The most recent “Tomb Raider” film debuted earlier this month and, unfortunately, flopped. Based off the 2013 Square Enix game, the film’s plot is weak and the writing is even weaker. The highlight of the film is Alicia Vikander’s acting as Lara Croft, the first actress to pick it up the role in a live action film adaptation of the game series after Angelina Jolie.

There are a lot of problems with this film, however, I’m not here to talk about them. I’m here to talk about the criticism surrounding the film and why it’s unfair. The New York Times concluded that “Tomb Raider” has “a generic story, bad writing, a miscast lead, the wrong director and no fun.”

While I can agree with some of these claims, I must also ask: Why are we so eager to criticize action films with female leads, but continue to allow mediocre male led films to be made without holding them to the same arbitrary standard?

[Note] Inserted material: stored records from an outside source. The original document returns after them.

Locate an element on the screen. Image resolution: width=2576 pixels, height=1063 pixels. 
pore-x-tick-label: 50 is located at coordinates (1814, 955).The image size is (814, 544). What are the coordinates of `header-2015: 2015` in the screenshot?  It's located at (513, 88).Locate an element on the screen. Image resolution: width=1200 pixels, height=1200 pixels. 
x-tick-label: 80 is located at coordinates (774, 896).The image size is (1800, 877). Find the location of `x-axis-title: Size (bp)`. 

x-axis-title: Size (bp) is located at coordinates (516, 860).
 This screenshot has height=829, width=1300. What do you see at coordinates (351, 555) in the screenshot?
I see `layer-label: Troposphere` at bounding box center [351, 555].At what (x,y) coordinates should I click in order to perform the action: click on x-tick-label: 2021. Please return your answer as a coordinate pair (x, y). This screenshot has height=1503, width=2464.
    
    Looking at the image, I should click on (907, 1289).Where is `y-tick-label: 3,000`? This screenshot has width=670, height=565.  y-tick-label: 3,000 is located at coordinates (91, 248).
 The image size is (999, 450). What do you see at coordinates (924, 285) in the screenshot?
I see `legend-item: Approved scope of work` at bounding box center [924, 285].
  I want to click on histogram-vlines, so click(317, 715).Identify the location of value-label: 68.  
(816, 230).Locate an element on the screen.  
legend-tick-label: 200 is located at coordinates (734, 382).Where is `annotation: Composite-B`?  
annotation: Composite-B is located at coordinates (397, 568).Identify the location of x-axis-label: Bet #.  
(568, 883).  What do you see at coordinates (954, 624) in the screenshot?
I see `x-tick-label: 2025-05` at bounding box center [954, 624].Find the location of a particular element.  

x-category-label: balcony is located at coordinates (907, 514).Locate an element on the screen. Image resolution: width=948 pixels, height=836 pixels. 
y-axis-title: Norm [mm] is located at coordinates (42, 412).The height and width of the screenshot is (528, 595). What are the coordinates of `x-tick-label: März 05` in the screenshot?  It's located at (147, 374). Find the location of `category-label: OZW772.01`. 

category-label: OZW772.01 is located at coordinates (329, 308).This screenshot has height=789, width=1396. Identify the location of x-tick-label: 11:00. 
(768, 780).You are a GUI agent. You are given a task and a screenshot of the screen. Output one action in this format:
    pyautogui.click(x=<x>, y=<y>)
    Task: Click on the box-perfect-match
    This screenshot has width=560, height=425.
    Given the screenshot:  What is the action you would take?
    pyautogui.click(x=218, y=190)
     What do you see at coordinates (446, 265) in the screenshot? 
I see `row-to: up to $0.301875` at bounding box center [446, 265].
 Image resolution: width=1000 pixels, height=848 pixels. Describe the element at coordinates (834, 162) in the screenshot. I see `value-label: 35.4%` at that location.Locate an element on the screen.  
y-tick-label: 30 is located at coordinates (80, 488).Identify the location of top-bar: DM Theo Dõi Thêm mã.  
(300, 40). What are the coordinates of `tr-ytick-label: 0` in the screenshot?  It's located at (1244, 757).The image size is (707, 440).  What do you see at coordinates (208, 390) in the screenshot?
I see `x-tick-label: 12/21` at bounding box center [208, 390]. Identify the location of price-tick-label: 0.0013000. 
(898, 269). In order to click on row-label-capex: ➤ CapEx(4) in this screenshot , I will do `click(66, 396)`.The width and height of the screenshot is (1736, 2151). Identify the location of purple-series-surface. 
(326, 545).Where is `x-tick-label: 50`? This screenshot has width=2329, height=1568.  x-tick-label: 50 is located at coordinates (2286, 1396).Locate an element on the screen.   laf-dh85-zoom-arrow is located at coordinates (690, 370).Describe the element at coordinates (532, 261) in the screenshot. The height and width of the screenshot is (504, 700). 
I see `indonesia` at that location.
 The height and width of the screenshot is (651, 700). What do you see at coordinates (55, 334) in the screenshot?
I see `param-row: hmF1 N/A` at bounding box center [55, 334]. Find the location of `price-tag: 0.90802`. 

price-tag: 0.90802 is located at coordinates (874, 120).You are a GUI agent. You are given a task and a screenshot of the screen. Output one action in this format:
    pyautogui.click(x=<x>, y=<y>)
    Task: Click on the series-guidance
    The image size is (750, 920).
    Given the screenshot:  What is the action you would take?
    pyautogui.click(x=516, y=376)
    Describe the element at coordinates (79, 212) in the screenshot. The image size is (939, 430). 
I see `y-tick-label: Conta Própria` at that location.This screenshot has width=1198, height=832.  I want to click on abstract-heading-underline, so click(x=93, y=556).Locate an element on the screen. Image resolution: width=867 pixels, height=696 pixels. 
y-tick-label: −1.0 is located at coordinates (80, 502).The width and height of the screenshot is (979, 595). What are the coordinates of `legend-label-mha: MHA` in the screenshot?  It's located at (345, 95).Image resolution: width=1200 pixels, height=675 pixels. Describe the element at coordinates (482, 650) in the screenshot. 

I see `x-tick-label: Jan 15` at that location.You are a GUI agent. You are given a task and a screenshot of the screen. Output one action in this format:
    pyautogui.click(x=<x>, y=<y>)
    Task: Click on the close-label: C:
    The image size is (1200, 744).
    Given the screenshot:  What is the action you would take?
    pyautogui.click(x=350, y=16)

By the end of 2018, there will be six “Mission Impossible” movies in total, there are currently ten “Fast and Furious” movies and seven “Transformers” films. These movies are all objectively bad and feature bad actors as their leads, yet they still produce sequels upon sequels that only serve to snatch cash out of people’s pockets who are obsessed with feelings of nostalgia. The 12 film around has to be as good as the first right?

Wrong. And though critics like Rotten Tomatoes have always been critical, other critics go easy on these films. So why are they instead going after female led films? I’m not trying to say that these films don’t warrant criticism, every film is worthy of criticism. However, the levels of disdain held for women within the action genre is appalling and not well hidden in the least.

Action films with female leads generally have to be over the top. Female directors and actresses have to work twice as hard as male directors and actors in the film industry because women are held to higher standards than men in Hollywood. The bar for men is, let’s say, just a couple feet off the ground; a man can sit comfortably on the bar set for them. Women need a ladder to even reach the bar critics and audiences set for women in the industry.

Take the all female remake of “Ghostbusters” for example. Though the film received a 74 percent on Rotten Tomatoes, people were damning the film before it was even released, right when the teaser trailer dropped in fact. Supposed men’s rights activists were furious about the cast of  “Mad Max: Fury Road” being comprised mainly of women. More recently, men have started fuming over the new “Ocean’s 8” film set to release in June this year.

Now we can sit here all day and wonder why people are so critical of women in action films, or in Hollywood in general, but we all know the answer: it’s misogyny. It’s people awarding men for mediocre work and tearing women down for work that is both equally as bad or ten times better.

Again, all this isn’t to say that “Tomb Raider” is free of criticism; there are a lot of rough, even terrible, parts of the film. Still, we as an audience need to acknowledge the disparity in criticism between female led action films and male led action films.